Michel Sapin, ministre du Travail, considère que la loi sous l'ouverture du dimanche doit être appliquée.
Michel Sapin, ministre du Travail, considère que la loi sous l'ouverture du dimanche doit être appliquée.

La décision serait prise au motif - évident par ailleurs - qu’Ikea et Truffaut, situés sur la même zone de chalandise « lui portent une forte concurrence ».  L’annonce a été faite par le maire de Villiers sur Marne et l’autorisation devrait être effective à partir du 1er janvier prochain, « mais nous n’avons pas encore en main la dérogation », indique l’enseigne. Idem dans un autre cas. Alors que les juges viennent d’interdire à Sephora d’ouvrir dans le centre commercial de Bercy, la Fnac pourrait au contraire, selon la rumeur, obtenir du préfet une autorisation d’ouverture « exceptionnelle », dans le même centre ! "Le dossier est toujours à l'instruction", précise-t-on à la FNAC.

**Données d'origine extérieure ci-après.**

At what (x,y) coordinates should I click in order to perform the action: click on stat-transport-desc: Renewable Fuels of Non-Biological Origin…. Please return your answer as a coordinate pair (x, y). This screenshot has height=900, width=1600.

Une QPC sur l'ouverture du dimanche...

Dans le même temps, Bricorama a porté plainte contre Castorama et Leroy Merlin pour distorsion de concurrence juste après l'annonce de sa condamnation en appel pour l'ouverture de ses magasins franciliens.. L’audience a eu lieu le 11 décembre devant le Tribunal de commerce de Bobigny. L’avocat de Castorama, Richard Renaudier, a soutenu devant le juge qu’il pouvait s’agir d’un sujet relevant d’une question prioritaire de constitutionnalité (QPC, largement utilisée dans le cadre de la LME), les enseignes d’ameublement et les jardineries pouvant ouvrir le dimanche !  Les juges ont prononcé un renvoi au 18 janvier.

Ca vire à l'absurde

Si la QPC est retenue, il s’agirait de la première concernant les autorisations d’ouverture. Le feuilleton de l’ouverture du dimanche semble désormais tourner à l’absurde, les enseignes s’attaquant les unes les autres. Le ministre du Travail, Michel Sapin, a indiqué dans ses dernières déclarations l’obligation de respecter la loi en vigueur. Mais les lignes commencents peut-être à bouger.